Méthodes : Lors de leur évaluation initiale, 61 patients à leur premier épisode psychotique ont subi un EEG classé selon le système modifié suivant de la clinique Mayo : normal, essentiellement normal (c’est-à-dire 1 élément ou plus de normalité douteuse) ou dysrythmie (de degré I à V). Nous avons évalué les symptômes psychiatriques à l’aide de l’échelle d’appréciation des symptômes déficitaires (SANS) et de l’échelle d’appréciation des symptômes positifs (SAPS) à l’arrivée et après 1 an de traitement. On considère qu’il y a rémission de la psychose si les symptômes psychotiques sont absents ou minimes (c’est-à-dire une note de 2 ou moins à chaque résultat global de la SAPS), durant au moins 1 mois.

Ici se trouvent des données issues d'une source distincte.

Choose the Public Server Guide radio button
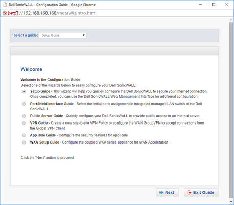234x205 pixels. (24, 116)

Résultats : À la fin de l’année, 19 patients sur 21 (90,5 %) ayant un EEG normal avaient une rémission de leurs symptômes positifs, comparativement à 18 sur 28 (64,3 %) de ceux qui avaient un EEG essentiellement normal et à seulement 7 sur 12 (58,3 %) de ceux indiquant une dysrythmie. Les symptômes négatifs ont été réduits de plus de 50 % chez 11 patients sur 18 (61,1 %) ayant un EEG normal, comparativement à 10 patients sur 28 (35,7 %) ayant un EEG essentiellement normal. Il n’y a pas eu de réduction des symptômes négatifs chez aucun des 8 patients indiquant une dysrythmie à leur EEG.
Conclusion : Les résultats ci-dessus indiquent qu’un EEG anormal chez les patients à leur premier épisode psychotique est associé à un mauvais pronostic.